The interior of the humidor is going to be lined with spanish cedar, also known as cigar box cedar. I bought mine from timberline http://www.exotichardwoods.co.uk. I bought it resawed down to 6mm from them, bear in mind their website is not up to date, and the prices have changed a bit. I bought rather more than I needed and now have enough for eight more humidors.

The purpose of the lining is several fold:
- To impart a pleasant aroma to the cigars.
- To retain moisture and stabilise the humidity.
- To provide a seal between the top and bottom of the box.

The aim isn't to get the box airtight, as some oxygen exchange is desirable.

I edge jointed a couple of pieces for the bottom of the box, makes the workshop smell lovely.





After the board had dried it was planed, sanded and sized. It was glued to the bottom with a thin line of glue, to allow for expansion and contraction. The lining was cut undersize on width to allow this movement.





The side linings are fitted with a mitre at the corners, and the top rounded over with a block plane. The sides extend about 3mm above the bottom to seal into the top.





Before the side linings are fitted, I decided to finish the outside and the edges, as it would be difficult to sand once the linings were fitted.
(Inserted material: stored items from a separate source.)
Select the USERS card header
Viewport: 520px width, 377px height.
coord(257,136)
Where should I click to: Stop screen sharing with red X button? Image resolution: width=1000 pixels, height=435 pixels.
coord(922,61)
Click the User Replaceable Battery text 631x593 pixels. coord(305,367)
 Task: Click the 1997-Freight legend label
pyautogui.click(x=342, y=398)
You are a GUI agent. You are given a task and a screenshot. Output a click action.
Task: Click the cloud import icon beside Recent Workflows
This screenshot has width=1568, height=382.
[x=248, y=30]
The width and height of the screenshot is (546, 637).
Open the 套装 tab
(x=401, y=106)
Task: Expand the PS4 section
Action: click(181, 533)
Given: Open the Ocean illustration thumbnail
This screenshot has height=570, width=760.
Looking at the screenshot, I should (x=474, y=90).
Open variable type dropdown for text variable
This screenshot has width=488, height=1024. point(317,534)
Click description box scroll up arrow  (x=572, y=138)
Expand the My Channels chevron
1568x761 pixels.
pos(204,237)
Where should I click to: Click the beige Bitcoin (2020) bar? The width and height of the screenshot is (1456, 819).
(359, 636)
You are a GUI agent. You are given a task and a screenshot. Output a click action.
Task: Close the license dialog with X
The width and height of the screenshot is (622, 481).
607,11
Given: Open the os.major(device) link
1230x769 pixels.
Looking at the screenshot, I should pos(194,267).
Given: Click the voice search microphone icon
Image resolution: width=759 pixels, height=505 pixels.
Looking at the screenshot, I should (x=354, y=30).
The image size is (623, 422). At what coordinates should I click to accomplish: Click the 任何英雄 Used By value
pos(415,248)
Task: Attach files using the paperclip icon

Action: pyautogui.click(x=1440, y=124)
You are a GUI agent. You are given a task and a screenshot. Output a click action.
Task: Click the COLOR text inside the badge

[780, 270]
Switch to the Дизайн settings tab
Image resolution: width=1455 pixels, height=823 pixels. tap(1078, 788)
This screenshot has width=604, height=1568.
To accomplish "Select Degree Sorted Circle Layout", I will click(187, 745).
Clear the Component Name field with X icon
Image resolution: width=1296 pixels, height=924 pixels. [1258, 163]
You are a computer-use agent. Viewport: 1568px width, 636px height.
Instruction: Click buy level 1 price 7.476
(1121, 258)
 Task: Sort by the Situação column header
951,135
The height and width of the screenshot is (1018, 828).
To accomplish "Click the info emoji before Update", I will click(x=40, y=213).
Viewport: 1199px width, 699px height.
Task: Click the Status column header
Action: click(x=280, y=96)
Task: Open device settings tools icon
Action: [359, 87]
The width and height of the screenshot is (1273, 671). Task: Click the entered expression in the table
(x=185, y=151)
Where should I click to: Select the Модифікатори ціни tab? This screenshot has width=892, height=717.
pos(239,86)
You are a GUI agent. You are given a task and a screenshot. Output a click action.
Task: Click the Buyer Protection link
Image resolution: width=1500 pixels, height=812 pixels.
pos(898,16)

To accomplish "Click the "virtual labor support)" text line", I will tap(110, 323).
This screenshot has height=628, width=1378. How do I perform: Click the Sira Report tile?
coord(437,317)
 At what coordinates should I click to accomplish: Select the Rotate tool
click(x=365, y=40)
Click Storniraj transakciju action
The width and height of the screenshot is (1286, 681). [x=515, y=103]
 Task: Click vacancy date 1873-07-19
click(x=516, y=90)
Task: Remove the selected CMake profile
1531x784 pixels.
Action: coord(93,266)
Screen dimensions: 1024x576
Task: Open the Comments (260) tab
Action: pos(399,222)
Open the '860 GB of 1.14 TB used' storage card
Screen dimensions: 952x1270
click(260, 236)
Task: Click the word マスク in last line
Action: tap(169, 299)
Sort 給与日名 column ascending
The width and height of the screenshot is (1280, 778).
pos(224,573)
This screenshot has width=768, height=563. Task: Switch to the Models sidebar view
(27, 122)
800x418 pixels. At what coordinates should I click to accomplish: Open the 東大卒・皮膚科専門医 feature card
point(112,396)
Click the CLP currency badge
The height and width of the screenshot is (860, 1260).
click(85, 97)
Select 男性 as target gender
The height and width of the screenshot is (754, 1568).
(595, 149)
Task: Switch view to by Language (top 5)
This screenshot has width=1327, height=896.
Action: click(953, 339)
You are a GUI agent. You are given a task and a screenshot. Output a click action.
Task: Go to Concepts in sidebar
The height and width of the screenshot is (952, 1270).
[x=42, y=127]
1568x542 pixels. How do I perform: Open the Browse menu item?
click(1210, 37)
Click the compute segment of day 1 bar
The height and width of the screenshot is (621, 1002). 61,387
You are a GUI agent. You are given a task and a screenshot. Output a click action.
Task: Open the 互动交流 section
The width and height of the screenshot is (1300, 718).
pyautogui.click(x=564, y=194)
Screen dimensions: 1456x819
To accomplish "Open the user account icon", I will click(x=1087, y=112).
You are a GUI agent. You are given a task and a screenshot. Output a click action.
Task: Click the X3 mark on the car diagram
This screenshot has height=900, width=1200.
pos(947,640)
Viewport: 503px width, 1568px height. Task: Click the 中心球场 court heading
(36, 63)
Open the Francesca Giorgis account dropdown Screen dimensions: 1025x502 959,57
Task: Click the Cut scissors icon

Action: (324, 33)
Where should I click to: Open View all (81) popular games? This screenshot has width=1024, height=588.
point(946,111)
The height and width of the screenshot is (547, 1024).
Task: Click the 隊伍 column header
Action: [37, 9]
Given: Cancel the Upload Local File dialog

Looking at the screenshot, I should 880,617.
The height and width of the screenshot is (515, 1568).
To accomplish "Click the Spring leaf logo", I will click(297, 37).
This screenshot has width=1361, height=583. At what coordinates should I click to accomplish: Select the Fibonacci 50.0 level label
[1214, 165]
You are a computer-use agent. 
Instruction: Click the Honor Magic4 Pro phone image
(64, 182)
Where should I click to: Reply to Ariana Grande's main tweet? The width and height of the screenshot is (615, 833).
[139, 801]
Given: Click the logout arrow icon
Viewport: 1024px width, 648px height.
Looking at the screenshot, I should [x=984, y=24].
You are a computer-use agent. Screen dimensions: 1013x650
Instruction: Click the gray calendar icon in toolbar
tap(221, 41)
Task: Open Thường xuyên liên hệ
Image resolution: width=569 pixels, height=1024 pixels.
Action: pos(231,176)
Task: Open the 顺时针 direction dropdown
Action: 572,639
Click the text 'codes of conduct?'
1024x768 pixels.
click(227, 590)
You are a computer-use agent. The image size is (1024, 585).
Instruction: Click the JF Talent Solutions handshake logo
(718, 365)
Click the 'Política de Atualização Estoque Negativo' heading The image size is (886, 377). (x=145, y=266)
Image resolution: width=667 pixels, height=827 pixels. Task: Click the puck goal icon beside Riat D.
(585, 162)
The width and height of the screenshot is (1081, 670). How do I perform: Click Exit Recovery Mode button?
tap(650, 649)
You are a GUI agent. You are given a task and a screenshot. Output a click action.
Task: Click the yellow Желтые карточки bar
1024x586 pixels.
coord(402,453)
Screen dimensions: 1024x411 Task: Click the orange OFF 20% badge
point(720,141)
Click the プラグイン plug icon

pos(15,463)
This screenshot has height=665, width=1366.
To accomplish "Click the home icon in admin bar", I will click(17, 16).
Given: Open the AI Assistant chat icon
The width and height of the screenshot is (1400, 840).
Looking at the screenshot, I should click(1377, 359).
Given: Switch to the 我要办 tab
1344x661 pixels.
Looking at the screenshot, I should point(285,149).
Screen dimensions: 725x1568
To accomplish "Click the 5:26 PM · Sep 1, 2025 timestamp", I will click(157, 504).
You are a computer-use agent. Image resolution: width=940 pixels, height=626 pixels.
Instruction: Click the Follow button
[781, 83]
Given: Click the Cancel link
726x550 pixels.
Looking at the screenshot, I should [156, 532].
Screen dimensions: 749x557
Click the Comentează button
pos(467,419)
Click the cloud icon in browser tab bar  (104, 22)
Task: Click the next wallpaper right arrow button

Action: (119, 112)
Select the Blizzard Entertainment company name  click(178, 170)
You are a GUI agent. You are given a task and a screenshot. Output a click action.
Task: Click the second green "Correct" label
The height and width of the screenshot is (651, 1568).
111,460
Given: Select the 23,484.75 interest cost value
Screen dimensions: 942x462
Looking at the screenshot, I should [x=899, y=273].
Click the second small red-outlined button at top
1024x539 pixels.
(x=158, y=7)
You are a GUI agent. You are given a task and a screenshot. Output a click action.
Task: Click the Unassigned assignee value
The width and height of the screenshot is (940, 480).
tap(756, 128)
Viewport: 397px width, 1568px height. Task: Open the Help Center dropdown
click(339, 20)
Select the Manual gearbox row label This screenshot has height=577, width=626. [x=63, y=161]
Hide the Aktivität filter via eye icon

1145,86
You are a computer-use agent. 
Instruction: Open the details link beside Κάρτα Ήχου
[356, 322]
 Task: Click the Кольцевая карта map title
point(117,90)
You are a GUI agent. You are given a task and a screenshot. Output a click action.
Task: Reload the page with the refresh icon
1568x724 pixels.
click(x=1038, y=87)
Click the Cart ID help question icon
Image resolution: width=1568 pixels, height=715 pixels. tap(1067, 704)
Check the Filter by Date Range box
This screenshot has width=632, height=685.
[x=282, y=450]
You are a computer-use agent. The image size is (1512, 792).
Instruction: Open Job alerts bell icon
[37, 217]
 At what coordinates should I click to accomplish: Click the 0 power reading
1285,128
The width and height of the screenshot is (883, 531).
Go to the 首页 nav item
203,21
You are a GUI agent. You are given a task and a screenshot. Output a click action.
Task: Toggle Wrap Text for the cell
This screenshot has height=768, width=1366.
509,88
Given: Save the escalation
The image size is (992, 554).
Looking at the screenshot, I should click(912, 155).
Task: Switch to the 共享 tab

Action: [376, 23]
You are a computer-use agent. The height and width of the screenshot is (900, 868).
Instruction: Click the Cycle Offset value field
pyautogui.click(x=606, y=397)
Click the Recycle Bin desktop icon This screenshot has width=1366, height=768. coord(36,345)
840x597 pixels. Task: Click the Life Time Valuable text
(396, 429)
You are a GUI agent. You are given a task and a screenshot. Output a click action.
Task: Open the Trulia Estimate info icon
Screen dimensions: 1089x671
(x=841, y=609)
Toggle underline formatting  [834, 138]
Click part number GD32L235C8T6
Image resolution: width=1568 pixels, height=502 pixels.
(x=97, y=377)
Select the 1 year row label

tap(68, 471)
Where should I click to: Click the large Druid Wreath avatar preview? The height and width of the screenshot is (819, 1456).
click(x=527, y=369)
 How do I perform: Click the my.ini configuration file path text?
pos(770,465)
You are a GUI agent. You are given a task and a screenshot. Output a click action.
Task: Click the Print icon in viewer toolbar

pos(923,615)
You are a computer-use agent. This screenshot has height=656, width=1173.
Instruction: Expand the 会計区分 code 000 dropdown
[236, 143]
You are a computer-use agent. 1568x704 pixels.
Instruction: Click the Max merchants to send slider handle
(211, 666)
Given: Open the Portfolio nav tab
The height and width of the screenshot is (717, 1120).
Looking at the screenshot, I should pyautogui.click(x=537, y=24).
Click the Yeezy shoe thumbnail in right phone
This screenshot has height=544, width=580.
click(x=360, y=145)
First in my finishing process was steaming out any knocks / dents that had been picked up along the way. I just use an iron set on very hot with a damp cotton rag. This always seems to work miraculously for pulling out dents, as long as the fibres haven't been severed.





After steaming, some hand sanding down to 1000 grit





Then apply shellac layers until you get bored, with the occasional de nibbing in between coats.


----------



## PaulO (24 Jun 2008)

Having finished the outside, I can fit the rest of the lining. The little bits of folded card are to provide a bit of protection to the exterior finish. The lining is left unfinished.






Then the hinges are fitted. They are quite fussy to get the right depth. If the mortise isn't deep enough, the gap will be wider at the back than the front, and vice versa. I always seem to end up removing a bit more, then slipping a cigarette paper under the hinge.

Here are some completed pictures. (well except for fitting the humidifier and hygrometer, which I have yet to source).





















A few final thoughts:

Doing dovetails this way can give fine results, but it certainly isn't fast.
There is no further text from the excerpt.